We choose 3 temperatures $T_0, T_1, T_2$, ranging from 300 K to 1000 K, and setup our GROMACS simulation to run at $T_0=300$ K. Our target distribution is then:

$$p^{\text{tg}}(\mathbf{x})=\frac{1}{3}\left[\frac{e^{-\frac{1}{k_BT_0}U(\mathbf{x})}}{Z_0}+ \frac{e^{-\frac{1}{k_BT_1}U(\mathbf{x})}}{Z_1}+\frac{e^{-\frac{1}{k_BT_2}U(\mathbf{x})}}{Z_2}\right] .$$

This can be rewritten highlighting $P(\mathbf{x})$

$$p^{\text{tg}}(\mathbf{x})=P(\mathbf{x})\frac{1}{3}\left[1+ e^{-\left(\frac{1}{k_BT_1}-\frac{1}{k_BT_0}\right)U(\mathbf{x})}\frac{Z_0}{Z_1}+e^{-\left(\frac{1}{k_BT_2}-\frac{1}{k_BT_0}\right)U(\mathbf{x})}\frac{Z_0}{Z_2}\right] ,$$

and then using $\Delta F_i = -k_B T_0 \log \frac{Z_i}{Z_0}$:

$$p^{\text{tg}}(\mathbf{x})=P(\mathbf{x})\frac{1}{3}\left[1+ e^{-\frac{1-T_0/T_1}{k_BT_0}U(\mathbf{x})+\frac{1}{k_BT_0}\Delta F_1}+e^{-\frac{1-T_0/T_2}{k_BT_0}U(\mathbf{x})+\frac{1}{k_BT_0}\Delta F_2}\right] .$$

So we just need to know $\Delta F_1$ and $\Delta F_2$, and we can sample the target multithermal distribution by using the following bias:

$$V(U) = - k_B T_0 \log \frac{1}{3}\left[1+ e^{-\frac{1-T_0/T_1}{k_BT_0}U(\mathbf{x})+\frac{1}{k_BT_0}\Delta F_1}+e^{-\frac{1-T_0/T_2}{k_BT_0}U(\mathbf{x})+\frac{1}{k_BT_0}\Delta F_2}\right] ,$$

that is a function only of the potential energy $U=U(\mathbf{x})$. In the OPES spirit, we estimate on-the-fly these free energy differences using a simple reweighting, and iteratively reach the target distribution.

The final bias expression is determined by these quantities $\frac{1-T_0/T_i}{k_BT_0}U(\mathbf{x})$, that we call expansion_cv (ECVs). There are several types of expanded ensembles that might be of interest, and in order to sample them with OPES one simply needs to find the explicit form of the corresponding ECVs. To sample the same expanded ensemble with replica exchange, one has to run a different replica of the system for each of the ECVs.
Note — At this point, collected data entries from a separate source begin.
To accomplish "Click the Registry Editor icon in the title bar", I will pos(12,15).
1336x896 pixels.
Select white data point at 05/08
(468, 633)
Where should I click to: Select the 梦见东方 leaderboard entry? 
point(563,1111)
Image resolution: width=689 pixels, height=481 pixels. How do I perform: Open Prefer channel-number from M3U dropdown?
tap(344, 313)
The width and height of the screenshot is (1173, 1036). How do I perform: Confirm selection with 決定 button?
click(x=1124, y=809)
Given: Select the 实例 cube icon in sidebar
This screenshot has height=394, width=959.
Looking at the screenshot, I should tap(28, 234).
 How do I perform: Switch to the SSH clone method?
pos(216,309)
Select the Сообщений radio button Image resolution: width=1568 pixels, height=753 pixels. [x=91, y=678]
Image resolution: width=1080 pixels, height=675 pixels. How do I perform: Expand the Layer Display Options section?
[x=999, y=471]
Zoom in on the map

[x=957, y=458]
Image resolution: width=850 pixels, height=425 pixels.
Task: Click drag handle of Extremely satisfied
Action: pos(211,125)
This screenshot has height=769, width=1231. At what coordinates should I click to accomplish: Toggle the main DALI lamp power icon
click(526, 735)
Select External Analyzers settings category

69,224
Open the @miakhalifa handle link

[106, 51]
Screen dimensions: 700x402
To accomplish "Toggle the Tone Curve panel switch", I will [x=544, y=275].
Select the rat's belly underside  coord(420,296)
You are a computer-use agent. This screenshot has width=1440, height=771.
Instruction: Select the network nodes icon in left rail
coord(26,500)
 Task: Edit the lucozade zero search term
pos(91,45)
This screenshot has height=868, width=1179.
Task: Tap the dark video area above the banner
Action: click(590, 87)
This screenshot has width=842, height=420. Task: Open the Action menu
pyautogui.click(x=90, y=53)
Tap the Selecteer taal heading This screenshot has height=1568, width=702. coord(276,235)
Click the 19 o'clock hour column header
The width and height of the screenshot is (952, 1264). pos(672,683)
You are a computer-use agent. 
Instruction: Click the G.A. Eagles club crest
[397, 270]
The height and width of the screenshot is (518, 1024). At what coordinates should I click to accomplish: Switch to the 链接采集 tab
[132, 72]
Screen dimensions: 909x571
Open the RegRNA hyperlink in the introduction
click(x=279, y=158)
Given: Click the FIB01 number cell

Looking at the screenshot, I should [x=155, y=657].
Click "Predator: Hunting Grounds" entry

Enough equations, here is the plumed input file we need to run this multithermal simulation:

ene: ENERGY
ecv: ECV_MULTITHERMAL ARG=ene TEMP_MIN=300 TEMP_MAX=1000 TEMP_STEPS=3
opes: OPES_EXPANDED ARG=ecv.ene PACE=500

We use the OPES_EXPANDED bias action, with a multithermal expansion defined by the ECV_MULTITHERMAL action. The resulting bias is a function of the potential energy, and is updated every 500 MD steps.

In the notebook we show the shape of the resulting bias, how to check for convergence and how to reweight for estimating the free energy at different temperatures. We also explain a simple procedure that is used to automatically set a reasonable number of temperature steps, if TEMP_STEPS is not provided.

Multiumbrella simulations

Next, we present another expanded ensemble that can also be sampled by replica exchange. We call it multiumbrella and it is composed by all the distributions sampled by a typical multiple windows umbrella sampling simulation. In this kind of umbrella sampling, one chooses a CV and runs several simulations each one with a parabolic bias potential at a different CV location. We can use OPES to sample an expanded target distribution that is composed of all of these combined.

In multiple windows umbrella sampling, the free energy difference between the windows is estimated during postprocessing (e.g. with WHAM), in OPES this is done on-the-fly at simulation time. The main advantages are that choosing the number and location of the umbrellas becomes easier, and having a single longer simulation can also help with sampling orthogonal slow degrees of freedom.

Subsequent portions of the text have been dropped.